History and political magazine in Turkey (1950–1965)

Tarih Dünyası (Turkish: The World of History) was a popular history magazine published in Istanbul, Turkey, for two periods: between 1950 and 1954 and 1964 and 1965.

==History and profile==
Tarih Dünyası was established in 1950, and its first issue appeared on 15 April. Niyazi Ahmet Banoğlu was its founder and publisher. The magazine was headquartered in Istanbul. Tarih Dünyası was first published on a biweekly basis and became a monthly periodical from 15 September 1951. Its main competitor was another history magazine entitled Tarih Hazinesi (Turkish: History Treasury) which had been started by İbrahim Hakkı Konyalı, a former contributor of Tarih Dünyası. Their competition was due to the ideological differences in that Tarih Dünyası did not have a religiously nationalistic tone like Tarih Hazinesi.
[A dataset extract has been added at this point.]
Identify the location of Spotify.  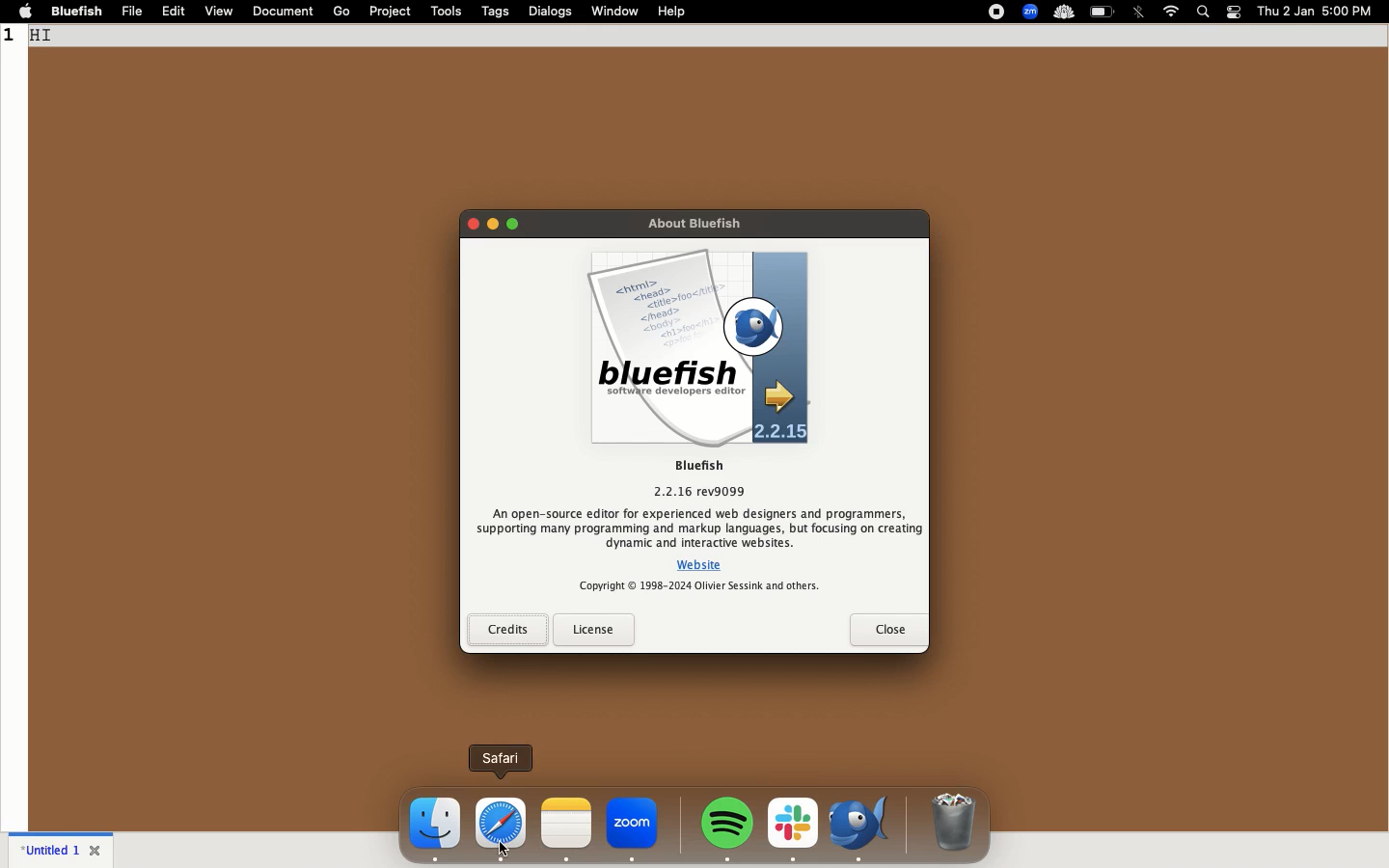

It folded on 26 February 1953 after publishing a total of 38 issues and four special issues. The magazine was succeeded by Yeni Tarih Dünyası which produced 22 issues between 17 September 1953 and 1 August 1954. It was restarted with its original title on 1 December 1964 as a monthly history and political journal. However, it was closed on 15 June 1965. In the last period it published only seven issues.

===Contributors and content===
In the 1950s, notable contributors of Tarih Dünyası included Falih Rıfkı Atay, Süheyl Ünver, Henry Bordeaux, Fahrettin Altay and İsmail Hakkı Uzunçarşılı.

In the first period the magazine featured articles on the members of the Ottoman dynasty. One of them was written by Adnan Giz on Hafsa Sultan's letters. The other topics were as follows: harem, coffee drinking in the Empire, and the leading historic figures such as Marie Antoinette. The cover page of Tarih Dünyası featured the Ottoman Sultans and war scenes of the Ottoman soldiers.

In the second term between 1964 and 1965 the focus of Tarih Dünyası was on Atatürk and his government. In 1964 Ahmet Cevat Emre's memoir was published by Niyazi Ahmet Banoğlu in Tarih Dünyası which was about Emre's stay in Moscow.